-- Start DATA SHOWN --
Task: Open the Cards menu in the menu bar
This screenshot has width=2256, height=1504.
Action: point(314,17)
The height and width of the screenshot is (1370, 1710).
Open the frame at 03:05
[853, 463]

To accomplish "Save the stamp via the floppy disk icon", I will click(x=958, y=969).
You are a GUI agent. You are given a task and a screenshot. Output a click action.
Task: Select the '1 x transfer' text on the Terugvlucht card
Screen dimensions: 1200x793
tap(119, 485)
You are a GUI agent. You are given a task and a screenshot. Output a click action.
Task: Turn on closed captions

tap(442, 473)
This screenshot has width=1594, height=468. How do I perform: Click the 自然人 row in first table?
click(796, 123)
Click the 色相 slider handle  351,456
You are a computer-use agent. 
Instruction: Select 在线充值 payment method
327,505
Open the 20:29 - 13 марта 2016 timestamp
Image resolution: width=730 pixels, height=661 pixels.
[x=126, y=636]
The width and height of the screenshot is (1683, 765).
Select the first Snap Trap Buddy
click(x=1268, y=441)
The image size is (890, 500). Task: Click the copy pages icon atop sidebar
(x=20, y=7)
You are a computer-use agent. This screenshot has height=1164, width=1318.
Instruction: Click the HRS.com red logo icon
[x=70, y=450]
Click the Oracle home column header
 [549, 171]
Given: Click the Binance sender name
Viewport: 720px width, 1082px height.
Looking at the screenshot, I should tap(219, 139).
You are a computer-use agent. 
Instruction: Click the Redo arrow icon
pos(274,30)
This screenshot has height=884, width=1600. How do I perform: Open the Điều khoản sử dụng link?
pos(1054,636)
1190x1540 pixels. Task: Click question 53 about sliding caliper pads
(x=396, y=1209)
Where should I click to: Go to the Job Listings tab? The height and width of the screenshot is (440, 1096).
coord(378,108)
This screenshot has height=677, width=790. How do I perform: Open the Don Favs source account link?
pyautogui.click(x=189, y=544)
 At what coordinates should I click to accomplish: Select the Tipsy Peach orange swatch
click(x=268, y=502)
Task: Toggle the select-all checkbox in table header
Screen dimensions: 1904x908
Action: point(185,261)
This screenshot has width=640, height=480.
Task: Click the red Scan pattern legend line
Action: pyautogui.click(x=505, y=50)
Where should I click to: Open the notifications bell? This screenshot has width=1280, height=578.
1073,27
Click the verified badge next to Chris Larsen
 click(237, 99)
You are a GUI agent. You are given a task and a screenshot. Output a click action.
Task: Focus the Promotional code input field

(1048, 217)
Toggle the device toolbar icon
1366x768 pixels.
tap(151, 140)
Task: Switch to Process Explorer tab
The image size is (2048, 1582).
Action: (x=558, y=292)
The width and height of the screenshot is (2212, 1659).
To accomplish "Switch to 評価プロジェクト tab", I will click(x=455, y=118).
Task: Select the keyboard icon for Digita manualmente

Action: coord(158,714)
-- End DATA SHOWN --
» TASK DESCRIPTION
Render each line of the records above as a JSON list of strings, with one string per line and no entries for blank lines.

» ANSWER FOR THIS EXERCISE
[
  "Task: Open the Cards menu in the menu bar",
  "This screenshot has width=2256, height=1504.",
  "Action: point(314,17)",
  "The height and width of the screenshot is (1370, 1710).",
  "Open the frame at 03:05",
  "[853, 463]",
  "To accomplish \"Save the stamp via the floppy disk icon\", I will click(x=958, y=969).",
  "You are a GUI agent. You are given a task and a screenshot. Output a click action.",
  "Task: Select the '1 x transfer' text on the Terugvlucht card",
  "Screen dimensions: 1200x793",
  "tap(119, 485)",
  "You are a GUI agent. You are given a task and a screenshot. Output a click action.",
  "Task: Turn on closed captions",
  "tap(442, 473)",
  "This screenshot has width=1594, height=468. How do I perform: Click the 自然人 row in first table?",
  "click(796, 123)",
  "Click the 色相 slider handle  351,456",
  "You are a computer-use agent. ",
  "Instruction: Select 在线充值 payment method",
  "327,505",
  "Open the 20:29 - 13 марта 2016 timestamp",
  "Image resolution: width=730 pixels, height=661 pixels.",
  "[x=126, y=636]",
  "The width and height of the screenshot is (1683, 765).",
  "Select the first Snap Trap Buddy",
  "click(x=1268, y=441)",
  "The image size is (890, 500). Task: Click the copy pages icon atop sidebar",
  "(x=20, y=7)",
  "You are a computer-use agent. This screenshot has height=1164, width=1318.",
  "Instruction: Click the HRS.com red logo icon",
  "[x=70, y=450]",
  "Click the Oracle home column header",
  " [549, 171]",
  "Given: Click the Binance sender name",
  "Viewport: 720px width, 1082px height.",
  "Looking at the screenshot, I should tap(219, 139).",
  "You are a computer-use agent. ",
  "Instruction: Click the Redo arrow icon",
  "pos(274,30)",
  "This screenshot has height=884, width=1600. How do I perform: Open the Điều khoản sử dụng link?",
  "pos(1054,636)",
  "1190x1540 pixels. Task: Click question 53 about sliding caliper pads",
  "(x=396, y=1209)",
  "Where should I click to: Go to the Job Listings tab? The height and width of the screenshot is (440, 1096).",
  "coord(378,108)",
  "This screenshot has height=677, width=790. How do I perform: Open the Don Favs source account link?",
  "pyautogui.click(x=189, y=544)",
  " At what coordinates should I click to accomplish: Select the Tipsy Peach orange swatch",
  "click(x=268, y=502)",
  "Task: Toggle the select-all checkbox in table header",
  "Screen dimensions: 1904x908",
  "Action: point(185,261)",
  "This screenshot has width=640, height=480.",
  "Task: Click the red Scan pattern legend line",
  "Action: pyautogui.click(x=505, y=50)",
  "Where should I click to: Open the notifications bell? This screenshot has width=1280, height=578.",
  "1073,27",
  "Click the verified badge next to Chris Larsen",
  " click(237, 99)",
  "You are a GUI agent. You are given a task and a screenshot. Output a click action.",
  "Task: Focus the Promotional code input field",
  "(1048, 217)",
  "Toggle the device toolbar icon",
  "1366x768 pixels.",
  "tap(151, 140)",
  "Task: Switch to Process Explorer tab",
  "The image size is (2048, 1582).",
  "Action: (x=558, y=292)",
  "The width and height of the screenshot is (2212, 1659).",
  "To accomplish \"Switch to 評価プロジェクト tab\", I will click(x=455, y=118).",
  "Task: Select the keyboard icon for Digita manualmente",
  "Action: coord(158,714)"
]